Activity => In the entries that follow, how many lines contain "radio"? Please reply with only the number.

Exercise input =>
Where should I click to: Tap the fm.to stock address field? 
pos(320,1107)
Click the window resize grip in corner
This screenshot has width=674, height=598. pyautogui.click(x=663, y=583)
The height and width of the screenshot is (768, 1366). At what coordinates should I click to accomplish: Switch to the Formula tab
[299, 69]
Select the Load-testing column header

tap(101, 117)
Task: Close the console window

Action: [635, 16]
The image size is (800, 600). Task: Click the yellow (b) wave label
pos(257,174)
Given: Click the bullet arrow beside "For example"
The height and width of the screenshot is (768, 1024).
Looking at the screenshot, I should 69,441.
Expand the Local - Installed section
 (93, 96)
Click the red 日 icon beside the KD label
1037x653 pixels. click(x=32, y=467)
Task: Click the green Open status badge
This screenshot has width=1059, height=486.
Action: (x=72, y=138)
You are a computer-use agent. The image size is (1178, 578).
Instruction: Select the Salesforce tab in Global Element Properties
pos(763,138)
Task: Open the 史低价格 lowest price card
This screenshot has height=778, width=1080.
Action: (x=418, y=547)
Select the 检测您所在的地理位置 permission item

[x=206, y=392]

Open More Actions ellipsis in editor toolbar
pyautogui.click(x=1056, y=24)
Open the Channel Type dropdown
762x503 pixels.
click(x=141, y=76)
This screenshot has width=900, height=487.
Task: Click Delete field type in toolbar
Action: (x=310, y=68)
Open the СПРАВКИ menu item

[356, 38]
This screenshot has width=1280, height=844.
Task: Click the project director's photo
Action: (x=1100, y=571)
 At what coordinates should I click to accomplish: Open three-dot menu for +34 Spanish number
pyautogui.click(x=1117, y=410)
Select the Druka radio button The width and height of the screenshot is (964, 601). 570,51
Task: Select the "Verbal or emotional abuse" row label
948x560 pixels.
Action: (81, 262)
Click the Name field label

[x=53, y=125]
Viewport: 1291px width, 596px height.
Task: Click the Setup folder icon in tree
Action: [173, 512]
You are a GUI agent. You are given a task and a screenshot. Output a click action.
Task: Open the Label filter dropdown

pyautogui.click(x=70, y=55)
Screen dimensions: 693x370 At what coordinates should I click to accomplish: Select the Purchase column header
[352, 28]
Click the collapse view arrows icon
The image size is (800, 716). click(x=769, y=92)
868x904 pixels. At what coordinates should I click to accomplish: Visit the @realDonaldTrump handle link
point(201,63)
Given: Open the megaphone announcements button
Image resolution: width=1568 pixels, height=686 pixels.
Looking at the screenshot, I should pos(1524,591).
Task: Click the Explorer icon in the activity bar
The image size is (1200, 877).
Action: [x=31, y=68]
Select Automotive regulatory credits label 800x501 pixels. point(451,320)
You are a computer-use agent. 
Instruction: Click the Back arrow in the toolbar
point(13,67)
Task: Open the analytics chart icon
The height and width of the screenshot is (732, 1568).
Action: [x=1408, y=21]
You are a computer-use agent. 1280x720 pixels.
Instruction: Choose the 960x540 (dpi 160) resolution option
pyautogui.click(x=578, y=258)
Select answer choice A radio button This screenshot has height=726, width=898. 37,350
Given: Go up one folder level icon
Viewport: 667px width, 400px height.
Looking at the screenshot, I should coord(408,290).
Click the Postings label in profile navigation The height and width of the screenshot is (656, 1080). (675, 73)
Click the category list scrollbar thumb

Answer to the problem => 2